Cada família vive uma realidade diferente. Portanto, não há solução coletiva. É preciso botar na ponta do lápis todos os prós e contras, priorizando o equilíbrio da família e os direitos das crianças. Confira alguns pontos a considerar:
Trabalho
Nem todos os pais podem trabalhar em home office e, ainda que possam, nem sempre é possível conciliar o trabalho com o supervisionamento das atividades escolares. Além disso, nem todos podem contar com outras pessoas para acompanhar os filhos nas aulas remotas e ao longo do dia.

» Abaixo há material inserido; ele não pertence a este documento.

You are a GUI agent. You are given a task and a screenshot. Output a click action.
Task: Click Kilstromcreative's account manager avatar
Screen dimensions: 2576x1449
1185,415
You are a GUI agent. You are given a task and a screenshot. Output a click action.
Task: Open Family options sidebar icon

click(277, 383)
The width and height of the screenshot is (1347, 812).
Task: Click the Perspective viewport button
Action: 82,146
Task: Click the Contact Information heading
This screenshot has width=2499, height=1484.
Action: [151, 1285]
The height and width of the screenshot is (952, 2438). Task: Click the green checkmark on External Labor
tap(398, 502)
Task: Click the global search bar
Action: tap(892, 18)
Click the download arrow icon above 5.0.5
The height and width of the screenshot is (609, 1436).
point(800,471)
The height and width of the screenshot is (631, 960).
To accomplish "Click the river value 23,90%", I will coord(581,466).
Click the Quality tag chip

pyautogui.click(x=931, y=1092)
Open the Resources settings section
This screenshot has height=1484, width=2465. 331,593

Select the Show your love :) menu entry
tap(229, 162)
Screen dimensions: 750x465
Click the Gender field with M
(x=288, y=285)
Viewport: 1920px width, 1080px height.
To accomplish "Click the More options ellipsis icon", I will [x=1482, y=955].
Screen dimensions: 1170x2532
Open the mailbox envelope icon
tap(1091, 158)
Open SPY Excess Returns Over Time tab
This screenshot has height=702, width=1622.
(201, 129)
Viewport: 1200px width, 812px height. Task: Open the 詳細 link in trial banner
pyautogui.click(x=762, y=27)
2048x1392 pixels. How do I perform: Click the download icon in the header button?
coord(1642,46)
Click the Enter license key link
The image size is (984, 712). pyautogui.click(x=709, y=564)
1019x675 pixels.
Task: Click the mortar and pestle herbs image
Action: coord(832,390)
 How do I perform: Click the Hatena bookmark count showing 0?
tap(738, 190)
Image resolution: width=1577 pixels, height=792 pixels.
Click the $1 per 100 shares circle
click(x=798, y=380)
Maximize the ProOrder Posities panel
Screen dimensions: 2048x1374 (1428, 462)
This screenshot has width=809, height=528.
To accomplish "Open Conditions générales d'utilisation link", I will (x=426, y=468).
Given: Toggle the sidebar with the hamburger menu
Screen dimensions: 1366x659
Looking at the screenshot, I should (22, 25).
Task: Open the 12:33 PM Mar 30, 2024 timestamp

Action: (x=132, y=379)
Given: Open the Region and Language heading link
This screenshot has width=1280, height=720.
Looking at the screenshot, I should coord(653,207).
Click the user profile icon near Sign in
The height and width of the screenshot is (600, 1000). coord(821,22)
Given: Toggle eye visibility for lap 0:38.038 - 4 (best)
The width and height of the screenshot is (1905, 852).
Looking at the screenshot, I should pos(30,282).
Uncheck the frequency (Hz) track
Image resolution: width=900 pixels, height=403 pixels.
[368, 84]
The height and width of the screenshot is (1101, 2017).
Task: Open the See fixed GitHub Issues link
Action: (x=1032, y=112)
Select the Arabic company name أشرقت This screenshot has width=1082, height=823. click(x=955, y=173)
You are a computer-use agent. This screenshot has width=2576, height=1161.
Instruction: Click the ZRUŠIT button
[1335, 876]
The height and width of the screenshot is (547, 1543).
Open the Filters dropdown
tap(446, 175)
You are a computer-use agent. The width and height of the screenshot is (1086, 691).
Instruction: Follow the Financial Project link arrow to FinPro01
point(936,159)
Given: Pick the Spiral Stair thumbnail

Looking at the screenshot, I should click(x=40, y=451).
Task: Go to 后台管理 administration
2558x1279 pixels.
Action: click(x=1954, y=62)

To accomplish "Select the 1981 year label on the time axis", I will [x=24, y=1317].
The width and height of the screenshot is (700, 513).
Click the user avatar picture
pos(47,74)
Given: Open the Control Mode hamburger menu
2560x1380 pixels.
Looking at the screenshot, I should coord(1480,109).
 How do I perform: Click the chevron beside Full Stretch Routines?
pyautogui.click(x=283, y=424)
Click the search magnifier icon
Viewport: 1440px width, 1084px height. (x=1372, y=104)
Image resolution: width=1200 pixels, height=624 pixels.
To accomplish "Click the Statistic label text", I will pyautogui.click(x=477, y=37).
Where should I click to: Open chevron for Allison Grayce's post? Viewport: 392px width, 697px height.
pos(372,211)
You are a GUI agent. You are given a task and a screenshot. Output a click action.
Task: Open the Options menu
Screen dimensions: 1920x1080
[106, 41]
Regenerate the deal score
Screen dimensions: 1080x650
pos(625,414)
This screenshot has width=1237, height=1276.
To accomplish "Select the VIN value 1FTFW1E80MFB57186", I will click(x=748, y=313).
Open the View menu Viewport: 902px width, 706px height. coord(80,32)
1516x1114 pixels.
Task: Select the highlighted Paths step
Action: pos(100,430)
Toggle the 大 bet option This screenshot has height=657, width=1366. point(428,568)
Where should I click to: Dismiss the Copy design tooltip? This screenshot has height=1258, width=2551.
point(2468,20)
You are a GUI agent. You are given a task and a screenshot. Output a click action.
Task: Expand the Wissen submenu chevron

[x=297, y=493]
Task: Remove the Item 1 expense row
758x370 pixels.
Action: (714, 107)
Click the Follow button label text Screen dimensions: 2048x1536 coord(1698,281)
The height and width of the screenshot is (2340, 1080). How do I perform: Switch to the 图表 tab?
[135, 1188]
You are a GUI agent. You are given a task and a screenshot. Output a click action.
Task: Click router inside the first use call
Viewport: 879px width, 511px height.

Porém, pais que já estão trabalhando presencialmente podem ter dificuldade em adaptar a rotina para deixar e buscar os filhos na escola em esquema de rodízio.
Finanças
Algumas pessoas perderam seus empregos durante a pandemia ou tiveram carga horária de trabalho reduzida, o que provocou perdas salariais e pode dificultar o pagamento de mensalidades. O ideal, nesse caso, é dialogar com a escola e deixar a administração a par da situação financeira da família para, juntos, chegarem a um consenso sobre o que fazer.
Saúde coletiva
A pandemia de Covid-19 continua e ainda não há vacina ou medicamento específico para combater o vírus. Mesmo que as escolas adotem protocolos de segurança sanitária, não dá para garantir que todos vão obedecer às regras, muito menos que as crianças não estarão suscetíveis ao contágio em algum momento.
Saúde mental
Segundo entidades internacionais ligadas à proteção dos jovens e à saúde, o isolamento prolongado, longe da escola e dos amigos, pode impactar profundamente crianças e adolescentes. Enquete feita pelo Unicef em setembro com quatro mil adolescentes mostrou que, do total, 72% sentiram necessidade de pedir ajuda em relação ao bem-estar físico e mental durante a quarentena. Porém, 41% não recorreram a ninguém. As aulas presenciais foram as primeiras atividades suspensas em Fortaleza após o início da pandemia de Covid-19 e estão entre as últimas atividades a voltar à ativa.
Convívio social
Crianças necessitam de convívio social, ainda que restrito. Portanto, mesmo que a decisão dos pais seja de manter o filho tendo aula remota em casa, é preciso garantir a ele o convívio com outras poucas crianças, sejam elas da família ou da vizinhança. Na escola, esse convívio seria também restrito e adaptado a inúmeras regras de higiene, mas ainda seria um convívio.
Rotina
Em casa ou na escola, é preciso estabelecer rotinas sustentáveis de estudo, exercício e convívio social. Até para que a criança consiga se adaptar aos modelos mistos de ensino propostos pelo Governo para diminuir as possibilidades de contágio pelo novo coronavírus.
Aprendizagem escolar
É preciso avaliar como a criança está se adaptando ao ensino remoto. Se a aprendizagem dela estiver muito prejudicada, voltar à escola presencialmente pode ser melhor. Contudo, se o aprendizado dela estiver progredindo e se a criança tiver a supervisão adequada, é possível mantê-la em casa. Importante dialogar sobre isso com a criança e com a escola, também.
Acesso a tecnologias
Às vezes, em casa, a criança não tem acesso às mesmas tecnologias de ensino que possui na escola. Em alguns casos, há famílias que não têm nem mesmo computador e acesso à Internet de qualidade, o que dificulta ou até impede a aprendizagem remota.
Diálogo com a escola
Dialogar com a escola é essencial para os pais nesse momento de decisão sobre o retorno às aulas presenciais. É preciso que se analise o cenário individual de cada família, mas, aliado à análise das instituições de ensino sobre o desenvolvimento educacional de cada criança, é possível chegar a um consenso sobre o que é melhor para ela.
Fontes: Renata Pires, psicopedagoga, psicomotricista e mestre em psicologia | Fundo das Nações Unidas para a Infância (UNICEF), a Organização das Nações Unidas para a Educação, a Ciência e a Cultura (Unesco) e a Organização Pan-Americana da Saúde/Organização Mundial da Saúde (Opas/OMS) | Mães ouvidas para esta matéria.